As long as it works and works even for actions added to the list through hooks (e.g plugins), changing to /do/something would be neat.
3761
Bug reports / Re: Pretty URL remarks
« on April 14th, 2012, 05:31 PM »
I like what you've done with it, it's pretty approachable and friendly in the scheme of things :)
3762
Archived fixes / Re: Buggy Feed links
« on April 14th, 2012, 05:16 PM »
Oh, there's several things wrong with PHPSESSID but I'm beginning to think the magic injection into every link on the page is actually more of a hindrance than a help. Certainly it screws up a lot of search engine stuff (including SEO) and feeds are no exception.
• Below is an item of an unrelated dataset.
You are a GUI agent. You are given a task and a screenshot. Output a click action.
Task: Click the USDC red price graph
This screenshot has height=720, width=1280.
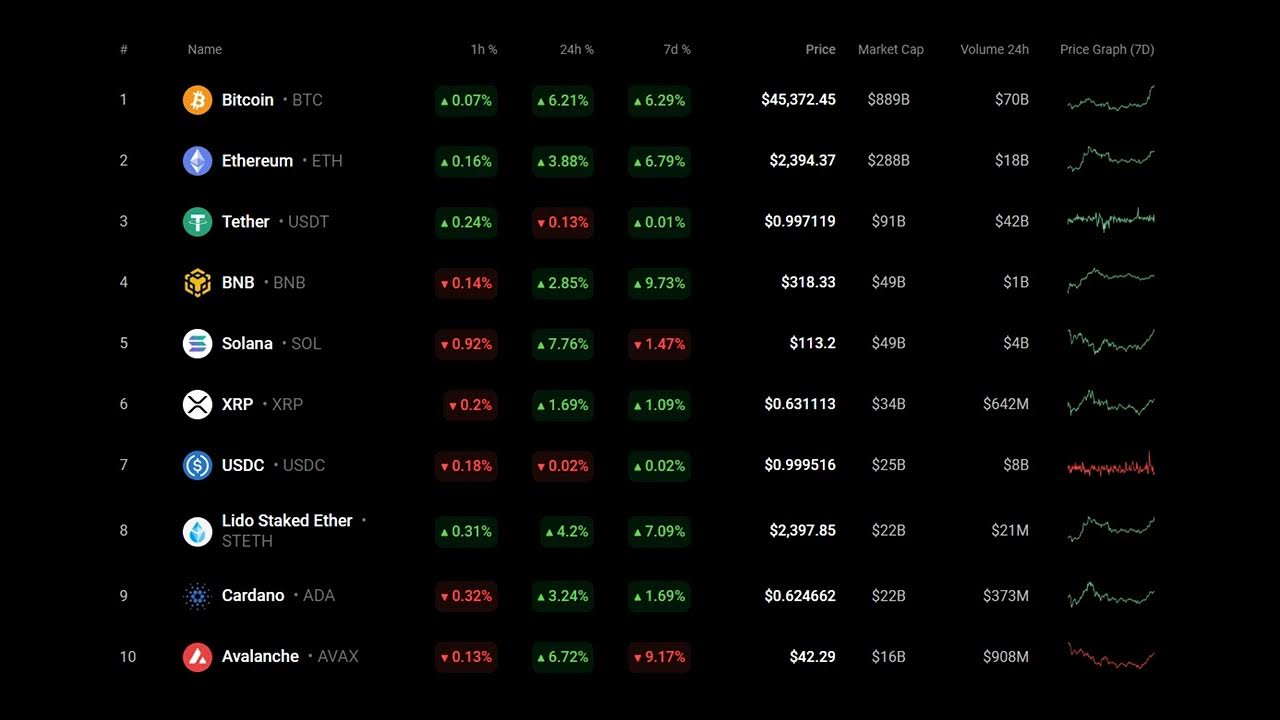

I have thought about dropping it entirely and relying on only cookies to handle sessions but that will confuse the tracking of max users on systems that can't properly handle cookies (like some search engines, paranoid guests), but not sure yet.
3763
Bug reports / Re: Pretty URL remarks
« on April 14th, 2012, 05:06 PM »
And it's currently broken, in redirectexit(), when trying to redirect back to a topic, since it redirects back to ?topic=x which causes a redirect loop... return-to-topic currently is broken for me, it saves but subsequently fails to load the page after (where it has returned to the topic)
3764
Archived fixes / Re: Buggy Feed links
« on April 14th, 2012, 05:04 PM »
Yes there is something to fix.

Every single time Google reads it, it will have PHPSESSID links in it, so each time it refetches the feed, it sees different items in it as a result (because whenever it hits, it has a different session id). I've already patched it so there's a new parameter ($context['no_phpsessid']), if empty it will inject PHPSESSID=whatever into the URLs if appropriate, or forcibly disable it if it's non-empty - there is absolutely no reason to submit PHPSESSIDs in feed items, and several reasons (like this) to expressly not do so.

There is still a bug with the XML not passing validation, though that won't cause this behaviour.
3765
Archived fixes / Re: Buggy Feed links
« on April 14th, 2012, 02:00 PM »
OK, so I actually fixed the bigger issue quite easily, but now I need to go away and research the specification now.